K-Sample Methods for Quantitative Data • nplearn

One of the most commonly-used designs in behavioral and social research involves the comparison of scores in K conditions, where K > 2. These conditions could be part of an experiment, with each participant randomly assigned to one of the conditions, or they could be defined by an existing categorical variable. In this vignette we will explore nonparametric methods for analyzing both experimental or observational data in which there are K groups or conditions.

Required packages

The only package required for this vignette is nplearn. Make certain that you have installed this packages before attempting to load the library.

library(nplearn)

The Fisher-Pitman Randomization Test

A study of the effectiveness of metaphors compared three conditions: a control condition, an advance metaphor condition, and an extended metaphor condition.
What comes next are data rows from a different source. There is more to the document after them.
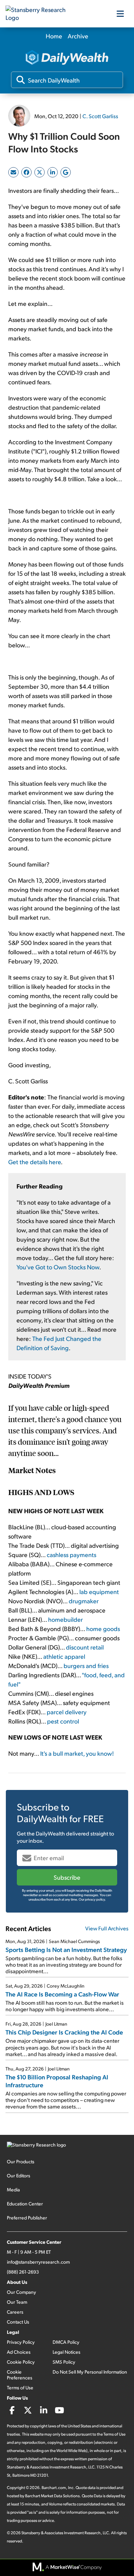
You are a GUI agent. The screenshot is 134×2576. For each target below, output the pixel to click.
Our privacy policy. (92, 1899)
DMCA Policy (66, 2342)
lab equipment (99, 1591)
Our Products (20, 2161)
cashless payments (71, 1554)
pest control (63, 1721)
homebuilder (65, 1619)
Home (54, 36)
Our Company (21, 2292)
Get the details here (34, 1162)
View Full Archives (107, 1928)
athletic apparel (64, 1656)
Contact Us (18, 2322)
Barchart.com (54, 2487)
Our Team (17, 2302)
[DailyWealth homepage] (67, 58)
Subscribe (67, 1877)
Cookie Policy (21, 2362)
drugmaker (84, 1601)
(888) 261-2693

Participants in the control condition received a difficult textual passage. For the advance metaphor condition the same passage was preceded by a familiar metaphor. In the extended metaphor condition the metaphors were embedded in the passage. All participants completed a comprehension test about the passage.

This is a small experiment in which 12 participants were randomly assigned to one of three conditions so that each condition included four participants. Here are the scores for the three conditions.
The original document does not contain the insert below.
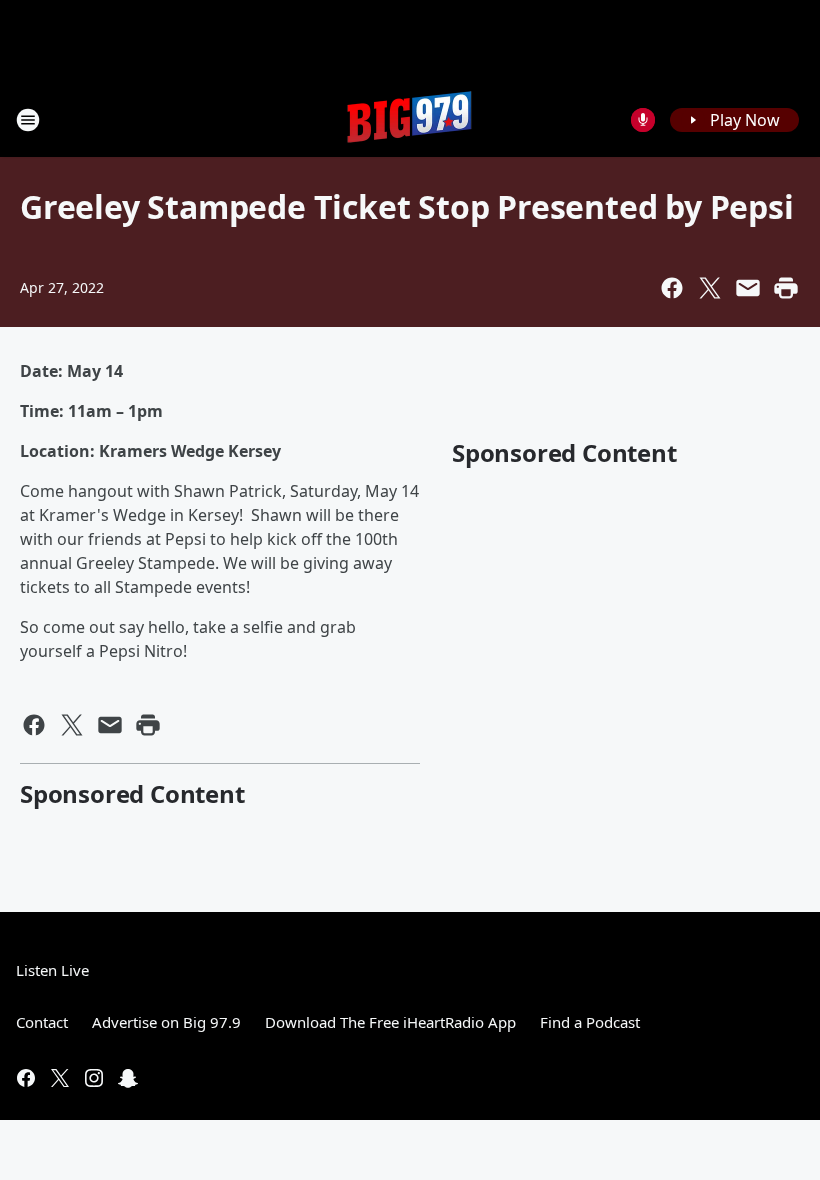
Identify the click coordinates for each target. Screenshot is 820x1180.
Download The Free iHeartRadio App (390, 1022)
control <- c(9, 10, 6, 11)
advance <- c(13, 5, 7, 8)
extended <- c(15, 12, 17, 14)

The hypotheses of interest can be expressed in terms of medians or means. Here they are expressed in terms of means.

\(H_0: \mu_c = \mu_a = \mu_e\)

\(H_a: \mu_k \ne \mu_{k'}, k \ne k'\)

Note that the alternative hypothesis (which matches our research hypothesis) is that some of the means are different from the others. It is possible for the alternative hypothesis to be true even if there are two conditions with equal means, as long as there are also at least two conditions that do not have equal means.

The normal approach to analyzing such data is with one-factor analysis of variance (ANOVA). The conditions for such inference to be valid are these.

Observations within conditions are independent of each other
The K conditions are independent of each other
The population of scores represented by participants in each condition have a normal distribution

The strongest of these conditions is that scores follow a normal distribution. For inference using the Fisher-Pitman randomization test, we can replace this with a weaker condition.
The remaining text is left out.